Visiting the supermarket has become a source of awe and wonder. And not in a good way.
The ever-growing gap between how little is in your shopping bag vis a vis how much you’ve spent on groceries is eyebrow raising. And that’s without the treats.
An extra 10p seems to have been added on to prices of items here and there...or the size of the packaging on pasta carbonara / lasagne dishes has shrunk. Or both.
There are fewer pieces of chicken in the bumper family packet than there were beforehand, not to mention less variety on the shelves. Have families noticeably shrunk since we last looked?
And it’s not just Brexit or the Northern Ireland Protocol that are to blame.
Forget the ‘buy two and get a super price’ deals – they’ve been off the menu for quite a while, as have the money off vouchers that used to be a welcome perk for the loyal shopper. We’re only talking about the food bill here.
We’ve all been paying a fortune to fuel the cars that still take fuel. The halcyon lockdown days of 99p a litre for petrol and diesel are long gone; so too are the Black Friday-type queues when Go stations gave motorists a financial fillip. Now we’re lucky to find a litre beneath the £1.50 mark.
There’s already a cost-of-living crisis for many consumers here. It comes against a backdrop of stagnant living standards, but the ever-rising price of basic essentials is making a bad situation worse.
Inflation, which is at the heart of the current cost of living crunch, is already sitting at 5.1% and is forecast to hit a 30-year high of 6% in the coming months. Alarm bells.
We started to see our salaries shrink in real terms at the end of last year due to fast price rises.
But this is going to get a whole lot worse for two reasons –rising taxes and soaring energy costs.

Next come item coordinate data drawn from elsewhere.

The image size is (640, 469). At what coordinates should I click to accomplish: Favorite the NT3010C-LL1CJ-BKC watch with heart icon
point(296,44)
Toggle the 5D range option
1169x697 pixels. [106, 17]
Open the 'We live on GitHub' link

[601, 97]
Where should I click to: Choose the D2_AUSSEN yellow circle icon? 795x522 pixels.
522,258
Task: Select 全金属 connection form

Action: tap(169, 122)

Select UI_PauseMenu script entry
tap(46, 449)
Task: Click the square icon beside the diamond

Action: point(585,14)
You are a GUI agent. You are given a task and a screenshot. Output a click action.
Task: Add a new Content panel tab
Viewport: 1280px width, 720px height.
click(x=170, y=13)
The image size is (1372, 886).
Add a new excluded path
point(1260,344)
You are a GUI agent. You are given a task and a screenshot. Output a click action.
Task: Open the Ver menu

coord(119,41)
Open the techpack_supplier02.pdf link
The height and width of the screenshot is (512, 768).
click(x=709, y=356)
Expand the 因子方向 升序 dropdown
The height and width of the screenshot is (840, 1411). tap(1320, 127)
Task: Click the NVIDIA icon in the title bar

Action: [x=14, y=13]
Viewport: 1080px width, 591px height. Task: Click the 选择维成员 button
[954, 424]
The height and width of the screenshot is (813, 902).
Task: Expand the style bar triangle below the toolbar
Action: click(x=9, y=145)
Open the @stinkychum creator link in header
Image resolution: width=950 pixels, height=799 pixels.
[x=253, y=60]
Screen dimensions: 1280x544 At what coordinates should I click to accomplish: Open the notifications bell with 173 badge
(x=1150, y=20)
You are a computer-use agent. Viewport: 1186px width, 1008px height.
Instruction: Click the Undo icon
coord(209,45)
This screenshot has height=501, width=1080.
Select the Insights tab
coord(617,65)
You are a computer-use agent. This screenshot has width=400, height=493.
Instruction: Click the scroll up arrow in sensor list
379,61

Higher national insurance contributions will hit home in April, around the same time as heftier gas, electricity and home heating oil bills begin to cripple many householders.
This squeeze will, naturally, be felt most by low-income families who, despite the £200 one-off payment announced by the Department for Communities on Thursday, will continue struggling to make ends meet.
Is there any respite to all this? Restaurants, nights out and holidays, which were already at a premium because of the pandemic, may become a thing of the past for many of us with modest incomes.
Advice NI has revealed that local people sought help for debts of almost £22m in 2020/21. But that sobering figure is likely to be a far cry from the true picture as people ravaged by the pandemic fail to meet mortgage payments or can no longer earn enough money to make a decent living in the covid contaminated world.
Debt levels, unfortunately, are among the many things that are on a relentlessly upward curve. The credit crunch is already a crisis. How long before it becomes a catastrophe?